Project Configuration

Description: Currently, the documentation regarding the configuration of projects using the toolbox has various gaps and does not follow a clear configuration hierarchy or structure.

Downsides:

  • Multiple scattered configuration points make management and understanding difficult.

  • Configurations overlap or conflict with unclear priorities.

  • Tool leakage (e.g., the [isort] section in pyproject.toml). (If everything were done via toolbox config file(s), backing tools could be swapped more easily).

Rationale/History:

  • Initial decisions aimed to simplify individual adjustments in the projects until we had a better understanding of what needed to be configured.

  • Scattering configuration across various files and tools was a hasty decision to expedite development and accommodate various tools.

Ideas/Solutions:

Currently used methods to configure toolbox-based projects:

  1. Project configuration: noxconfig.py

  2. Tool-specific configuration files or sections in pyproject.toml

  3. Implementing plugin extension points

  4. Overwriting nox tasks with custom implementations

  5. Replacing with customized workflows of the same name (only applicable for action/workflows)

Refinement:

  • Centralize all toolbox based configurations in a toolbox config file (noxconfig.py).

  • Rename the toolbox config file from noxconfig.py to a more appropriate name that reflects its purpose.

  • Document configuration hierarchy and usage.

Nox Task Runner

Description: While Nox isn’t a perfect fit, it still meets most of our requirements for a task runner.

= INFORMATION SUPPLIED =
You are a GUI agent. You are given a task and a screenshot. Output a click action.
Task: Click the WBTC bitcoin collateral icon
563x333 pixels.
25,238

= TASK DETAILS =
Extend the notes on toolbox project configuration past their last sentence, carrying on the Nox Task Runner section.

= TASK RESPONSE =
Downsides:

  • Imports over top-level modules are problematic as all contained tasks are imported.

  • Passing and receiving additional arguments to a task is clunky.

  • The default behavior of creating a venv for tasks is undesirable.

  • Nox does not support grouping.

Rationale/History:

Why Nox was choosen:

  • No additional language(s) required: There was no need to introduce extra programming languages or binaries, simplifying the development process.

  • Python-based: Being Python-based, Nox can be extended and understood by Python developers.

  • Python code: As Nox tasks are defined via Python code, existing scripts can be reused and code can be shared easily.

  • Simplicity: Nox is relatively “small” in functionality, making it somewhat simple to use and understand.

Ideas/Solutions:

Grouping:

Since Nox doesn’t natively support task grouping, we need a strategy to group commands. Therefore, a naming convention to indicate grouping should be adopted.

Suggestion: Groups will be separated using a : (colon) because - (dash) might already be used within task names.

Imports:

Consider modularizing tasks to handle top-level imports better.

Others Issues:

Generally, one may consider addressing the other issues by choosing another task runner or creating a small set of CLI tools and extension points manually provided by the toolbox.

Poetry for Project Management

While poetry was and is a good choice for Exasol project, dependency, build tool etc. “most recently” uv has surfaced and made big advanced. Looking at uv it addresses additional itches with our projects and therefore in the long run it may be a good idea to migrate our project setups to it. Use poetry for project, build and dependency management.

Code Formatting

Description:

Currently we use Black and Isort for code formatting, though running them on a larger code base as pre-commit hooks or such can take quite a bit of time.

Downsides:

  • Two tools and an aligned configuration of them are required to cleanly and correctly format the codebase.

  • Code needs to be processed at least twice as we apply two individual tools.

  • The performance of Black and Isort is okay but not great compared to other tools.

Rationale/History:

  • Black and Isort have been used because they are battle-tested and widely used

  • When we opted for Black and Isort, ruff wasn’t “a thing” yet and at best in its early stages.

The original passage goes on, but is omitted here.